Document excerpt:
####################

The Praxair Heart and Vascular Center provides medical services to patients with heart disease, including surgical, rehabilitative, and diagnostic care.[2] The center was funded by Linde plc (then Praxair) in 2005, and has been in operation since 2006.[3]
Horblit Health Sciences Library is a staffed library located on hospital grounds, available as a resource to students enrolled in the Internal Medicine Residency Program.[5]
Maternity Care is offered through the dedicated Birth Center. The center is designated to care for patients with high-risk pregnancies and offers both prenatal and postpartum care.[6]
Satellite locations
Brookfield Family Medicine and the Brookfield Specimen Collection Facility, in the Greenknoll Professional Building, 60 Old New Milford Road
Danbury Diagnostic Imaging Center opened in Danbury in 2001.

####################

Records provided:
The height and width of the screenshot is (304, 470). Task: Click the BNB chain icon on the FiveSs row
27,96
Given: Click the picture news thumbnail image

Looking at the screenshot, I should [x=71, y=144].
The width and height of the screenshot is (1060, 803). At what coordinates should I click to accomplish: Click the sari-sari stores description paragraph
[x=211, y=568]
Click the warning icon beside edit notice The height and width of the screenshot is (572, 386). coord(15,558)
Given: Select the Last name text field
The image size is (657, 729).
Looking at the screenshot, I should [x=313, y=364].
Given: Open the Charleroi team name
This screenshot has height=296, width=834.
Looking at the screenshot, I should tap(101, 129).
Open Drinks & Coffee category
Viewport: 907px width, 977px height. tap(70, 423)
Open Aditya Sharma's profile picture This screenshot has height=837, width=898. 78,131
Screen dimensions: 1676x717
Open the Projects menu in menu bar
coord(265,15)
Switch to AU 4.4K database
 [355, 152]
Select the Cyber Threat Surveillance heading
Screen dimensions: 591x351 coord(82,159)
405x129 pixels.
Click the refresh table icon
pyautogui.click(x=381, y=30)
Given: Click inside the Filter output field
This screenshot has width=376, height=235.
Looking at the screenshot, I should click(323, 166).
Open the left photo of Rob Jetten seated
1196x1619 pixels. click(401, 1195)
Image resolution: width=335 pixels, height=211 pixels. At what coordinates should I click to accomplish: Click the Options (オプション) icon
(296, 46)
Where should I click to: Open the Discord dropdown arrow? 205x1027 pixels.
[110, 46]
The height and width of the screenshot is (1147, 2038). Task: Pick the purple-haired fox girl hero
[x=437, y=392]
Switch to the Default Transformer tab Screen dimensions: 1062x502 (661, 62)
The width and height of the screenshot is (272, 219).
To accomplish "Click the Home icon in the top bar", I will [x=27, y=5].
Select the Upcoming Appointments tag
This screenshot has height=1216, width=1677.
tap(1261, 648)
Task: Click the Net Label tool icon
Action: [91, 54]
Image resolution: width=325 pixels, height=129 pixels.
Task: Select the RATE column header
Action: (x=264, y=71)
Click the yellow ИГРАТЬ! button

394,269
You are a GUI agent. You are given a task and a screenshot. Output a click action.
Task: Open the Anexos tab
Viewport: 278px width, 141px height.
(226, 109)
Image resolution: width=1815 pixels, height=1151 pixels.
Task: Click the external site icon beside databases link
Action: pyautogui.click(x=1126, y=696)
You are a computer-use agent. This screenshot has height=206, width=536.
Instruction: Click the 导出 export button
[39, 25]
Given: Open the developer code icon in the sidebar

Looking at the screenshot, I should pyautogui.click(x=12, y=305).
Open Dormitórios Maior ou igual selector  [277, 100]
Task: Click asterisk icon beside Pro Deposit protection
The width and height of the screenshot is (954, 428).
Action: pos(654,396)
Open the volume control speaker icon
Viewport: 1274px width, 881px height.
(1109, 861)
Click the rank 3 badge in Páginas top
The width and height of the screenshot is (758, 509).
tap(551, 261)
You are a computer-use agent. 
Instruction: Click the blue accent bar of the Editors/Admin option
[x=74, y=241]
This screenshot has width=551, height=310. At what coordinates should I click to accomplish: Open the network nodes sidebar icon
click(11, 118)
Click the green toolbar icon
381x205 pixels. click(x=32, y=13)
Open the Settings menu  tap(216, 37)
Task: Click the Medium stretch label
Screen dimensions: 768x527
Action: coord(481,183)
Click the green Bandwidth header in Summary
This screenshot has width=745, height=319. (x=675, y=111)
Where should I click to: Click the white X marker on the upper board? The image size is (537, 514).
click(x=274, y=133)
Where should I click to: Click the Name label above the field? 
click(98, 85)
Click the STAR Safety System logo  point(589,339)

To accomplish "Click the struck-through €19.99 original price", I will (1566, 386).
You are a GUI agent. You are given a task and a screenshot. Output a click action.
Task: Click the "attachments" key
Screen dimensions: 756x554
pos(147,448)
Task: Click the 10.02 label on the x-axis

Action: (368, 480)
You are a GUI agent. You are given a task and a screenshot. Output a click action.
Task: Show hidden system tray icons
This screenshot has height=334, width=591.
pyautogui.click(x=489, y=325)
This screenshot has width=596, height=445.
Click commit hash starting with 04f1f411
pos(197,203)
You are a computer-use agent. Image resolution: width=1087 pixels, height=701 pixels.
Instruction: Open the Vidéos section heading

####################

What you need to do:
1. In the hospital overview, output the passage starting with "The Praxair Heart" and going on through "Danbury in 2001.", word for word.
2. According to the hospital overview, which company funded the Praxair Heart and Vascular Center, and in what year?
3. Resume the hospital overview from its last sentence and keep writing it.

Answers for the tasks:
1.
The Praxair Heart and Vascular Center provides medical services to patients with heart disease, including surgical, rehabilitative, and diagnostic care.[2] The center was funded by Linde plc (then Praxair) in 2005, and has been in operation since 2006.[3]
Horblit Health Sciences Library is a staffed library located on hospital grounds, available as a resource to students enrolled in the Internal Medicine Residency Program.[5]
Maternity Care is offered through the dedicated Birth Center. The center is designated to care for patients with high-risk pregnancies and offers both prenatal and postpartum care.[6]
Satellite locations
Brookfield Family Medicine and the Brookfield Specimen Collection Facility, in the Greenknoll Professional Building, 60 Old New Milford Road
Danbury Diagnostic Imaging Center opened in Danbury in 2001.

2. Linde plc (then Praxair) funded it in 2005.

3.
Danbury: Seifert & Ford Family Community Health Center, 70 Main St. in downtown Danbury
Ridgefield Diagnostic Imaging (RDI), and the Ridgefield Surgical Center LLC, 901 Ethan Allen Highway-Route 7. RDI offers a "full range of diagnostic services" for radiologic care, according to a hospital news release. The surgical center is a joint venture between Danbury Health Systems and local surgeons and offers outpatient surgery. Both units opened in the summer of 2006 at the same address.[7]
Ridgefield Specimen Collection Facility, 10 South St.
Southbury: The Danbury Hospital Health Center, in the Southbury Medical Building at 22 Old Waterbury Road, offers three primary care practices: Primary Care of Southbury, Southbury Pediatrics and Southbury Geriatrics) along with specialist practices (Health Specialists of Southbury, Physical Medicine Center of Southbury, Patient Laboratory Services and Home and Hospice Care).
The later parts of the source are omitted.